| 要旨トップ | 日本生態学会全国大会 ESJ55 講演要旨


一般講演(ポスター発表) P2-073

四国・大野ヶ原ブナ林における主要樹種の齢構造と共存機構

*神岡新也,二宮生夫(愛媛大・農学研究科)

四国のブナ帯には、ブナとウラジロモミの混交林分が存在している。前回大会の発表では、ブナとウラジロモミの優占する階層や水平分布様式など、空間的すみわけによる混交林分内での共存機構を示唆した。しかし、両種の寿命や成長速度は異なり、両種の共存機構解明には時間軸での解析が必要となる。本発表では、ブナとウラジロモミの齢構造と時間的共存機構を明らかにすることを目的とした。

調査は、愛媛県大野ヶ原・小田深山ブナ林でおこなった。本地域は、太平洋型に区分され(藤田,1987)、ブナの分布南限域に位置する。一方、ウラジロモミは本地域が最南限とされる(矢頭,1964など)。昨年度設置した1ha調査区内のブナ、ウラジロモミの各30個体から成長錘でコアを採取し、年輪幅を計測した。

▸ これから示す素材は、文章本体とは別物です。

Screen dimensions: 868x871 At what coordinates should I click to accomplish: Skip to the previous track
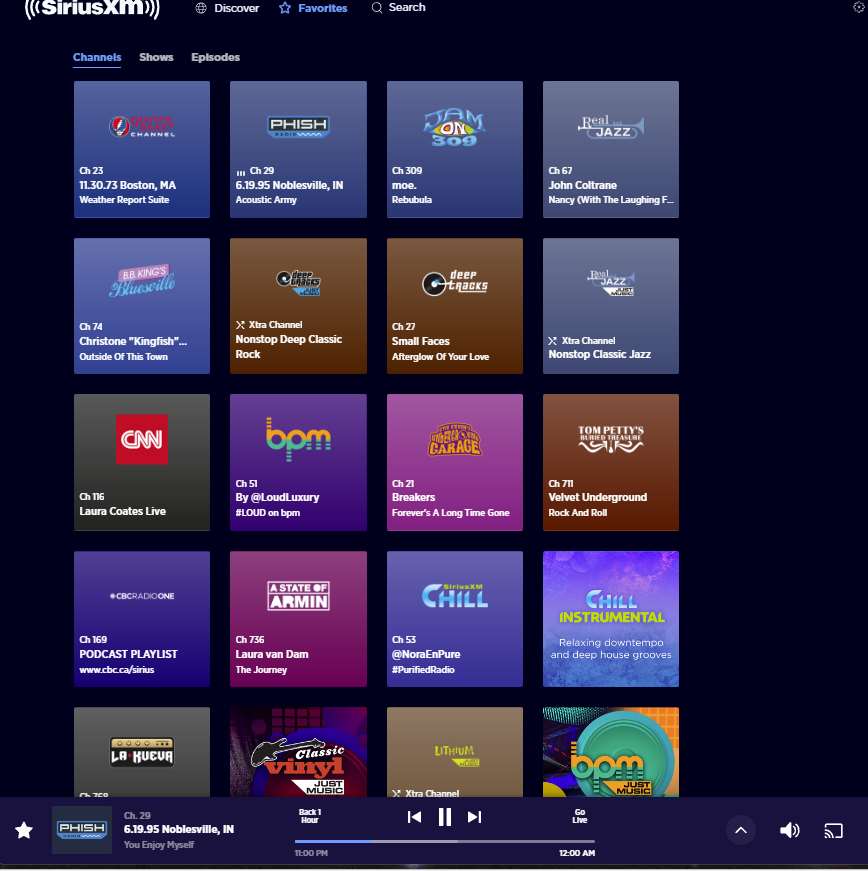tap(414, 817)
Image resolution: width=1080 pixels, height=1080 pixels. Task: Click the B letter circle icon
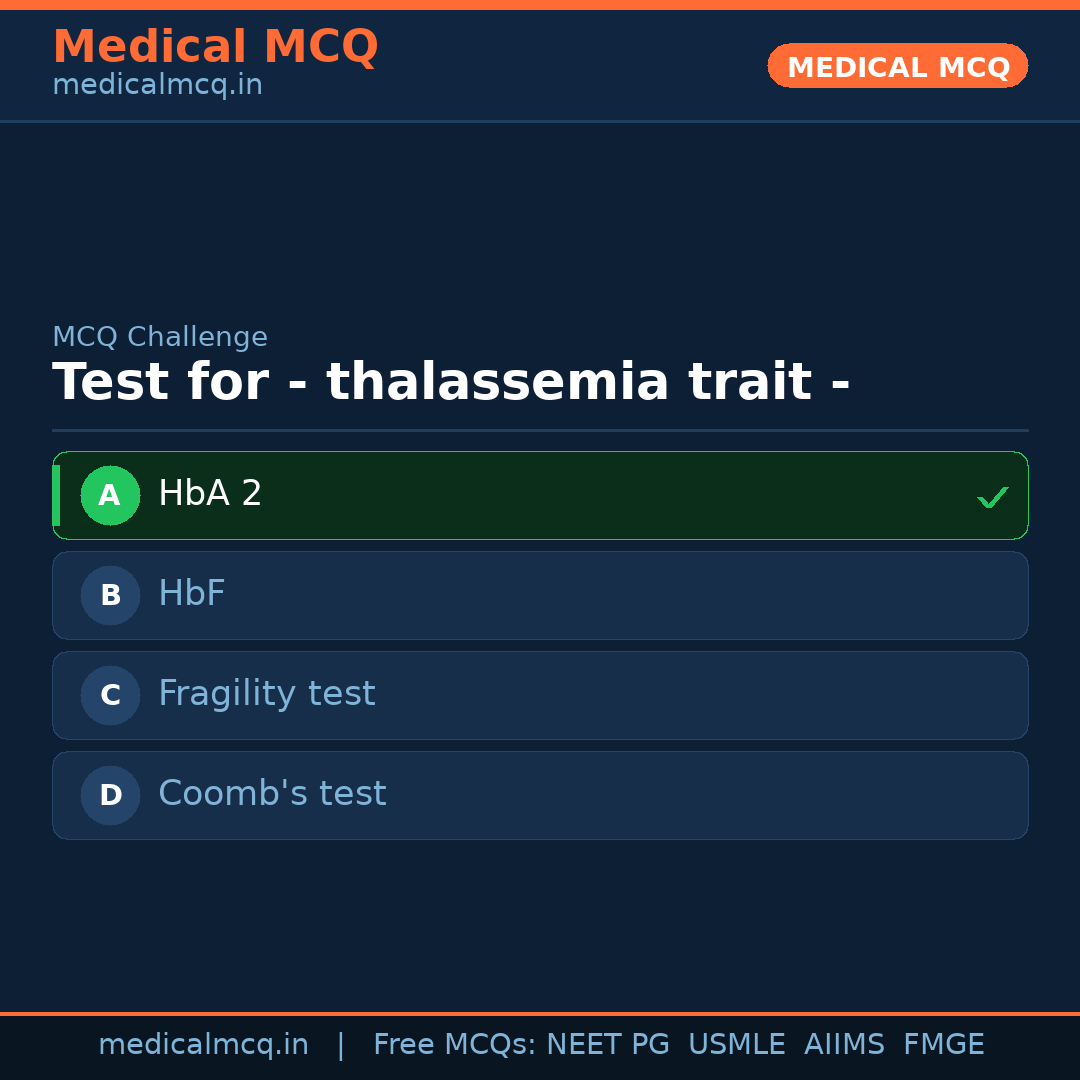(x=110, y=595)
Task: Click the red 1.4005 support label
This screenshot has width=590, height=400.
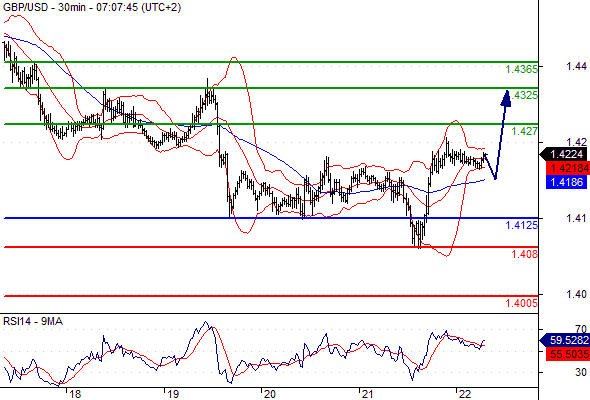Action: [522, 303]
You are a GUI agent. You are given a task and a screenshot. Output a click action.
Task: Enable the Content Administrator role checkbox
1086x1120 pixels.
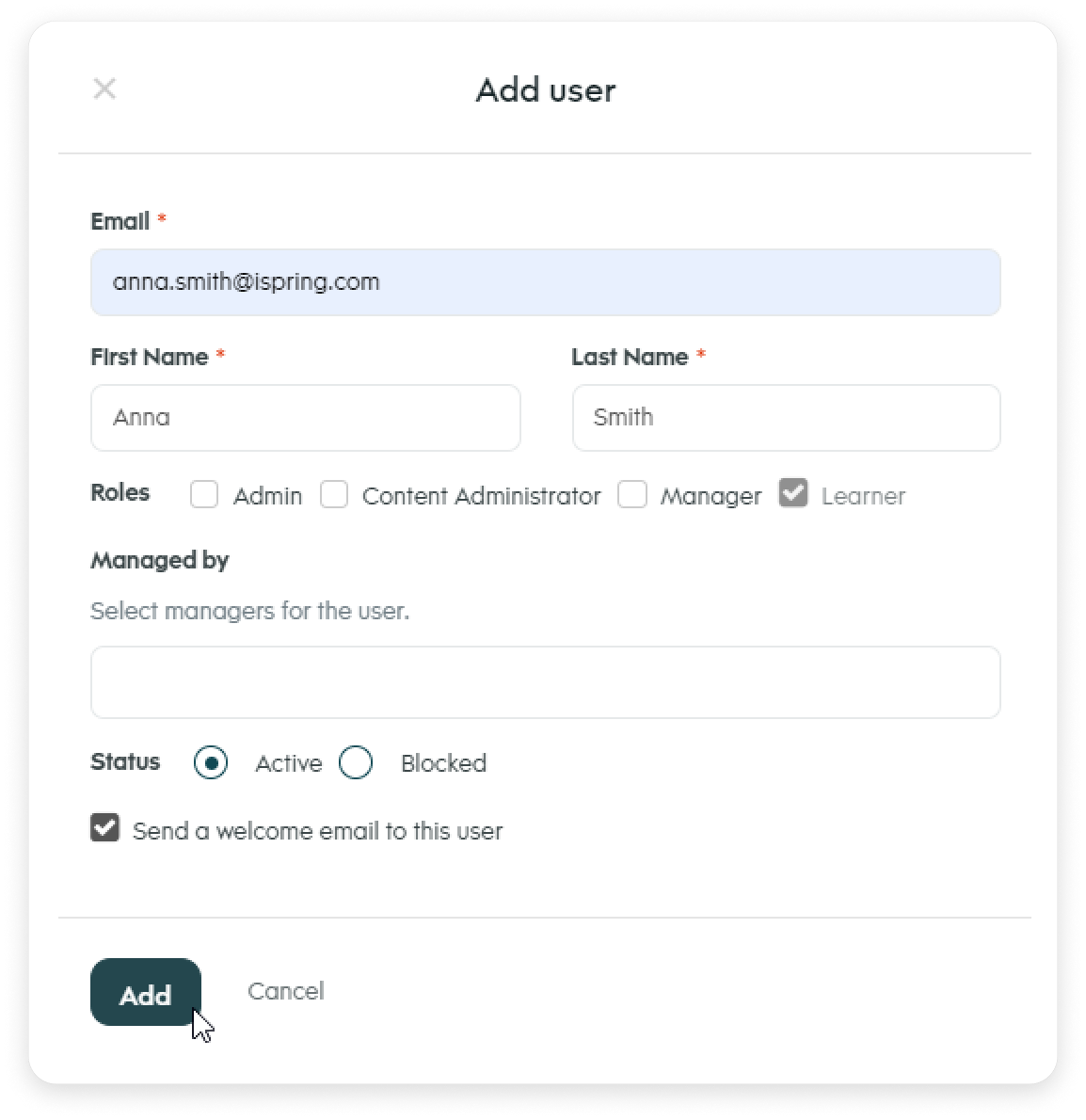(x=334, y=494)
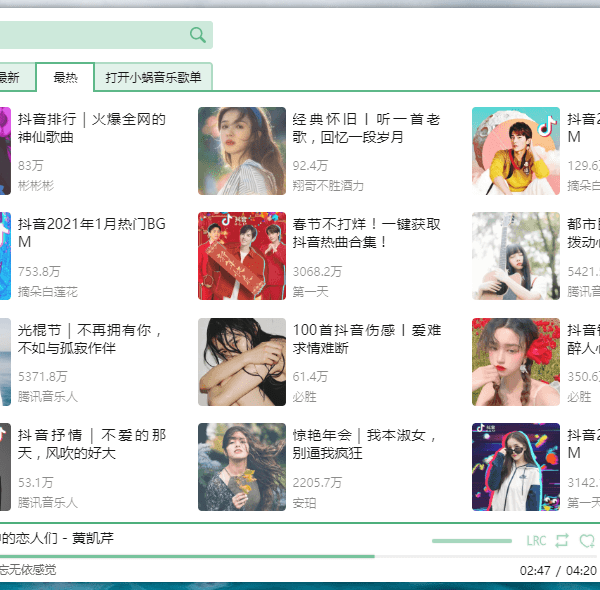Open playlist title 抖音排行｜火爆全网的神仙歌曲
Viewport: 600px width, 590px height.
[x=91, y=128]
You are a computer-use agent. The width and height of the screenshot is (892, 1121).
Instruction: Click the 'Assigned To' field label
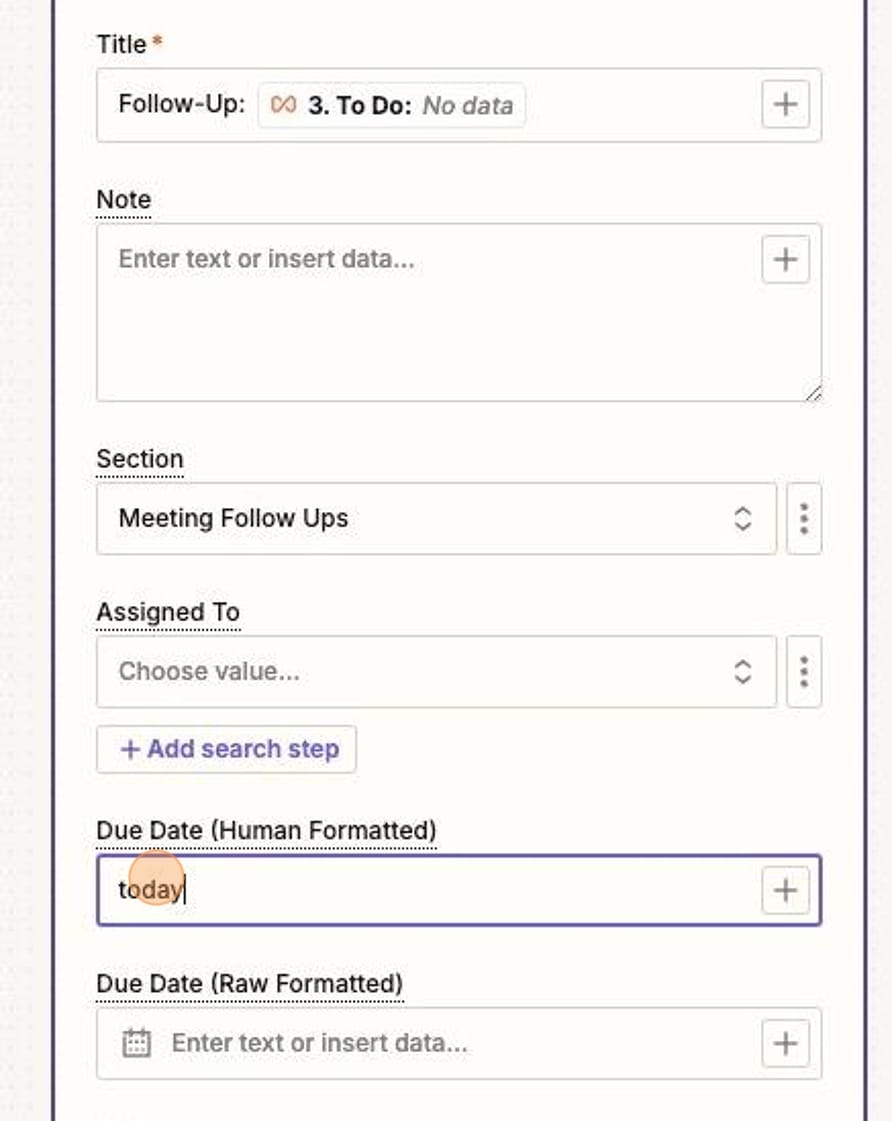(x=168, y=612)
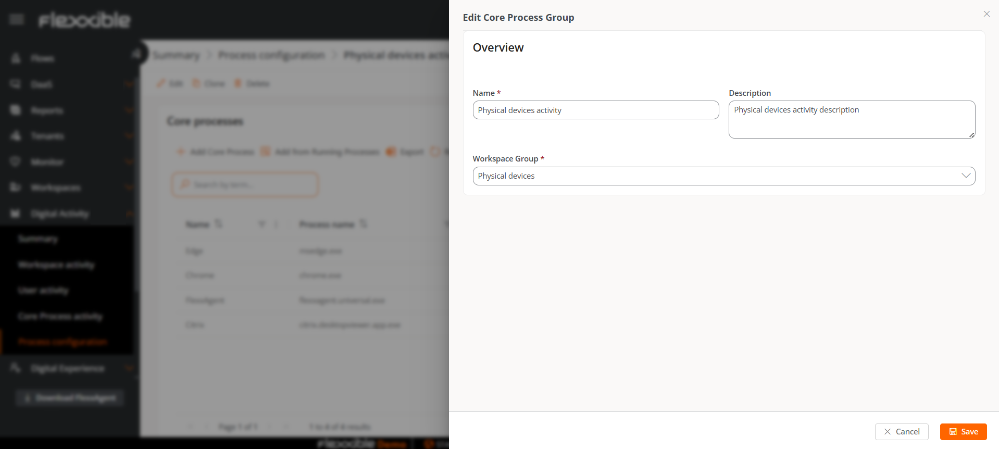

調査の結果、林冠層を優占するブナは、ウラジロモミに比べて高寿命であり、長期にわたって林冠層での占有を可能にしているものと考えられた。一方、亜高木層を優占するウラジロモミ(神岡ら,2007)は、年輪成長量の急激な増加が同調的にあらわれた。この変動は台風襲来と一致していることから、林冠疎開によって成長が促進されたものと考えられた。これは、ブナが林冠を占有している場所では、ウラジロモミが亜高木層を占有しているが、台風などによって林冠疎開が発生した場合には、ウラジロモミが急激な成長によって、ブナに代わり林冠層を占有する可能性を示唆している。以上の結果から、現在の空間的すみわけは、両種の寿命、成長パターンの違いにより形成されたと考えられた。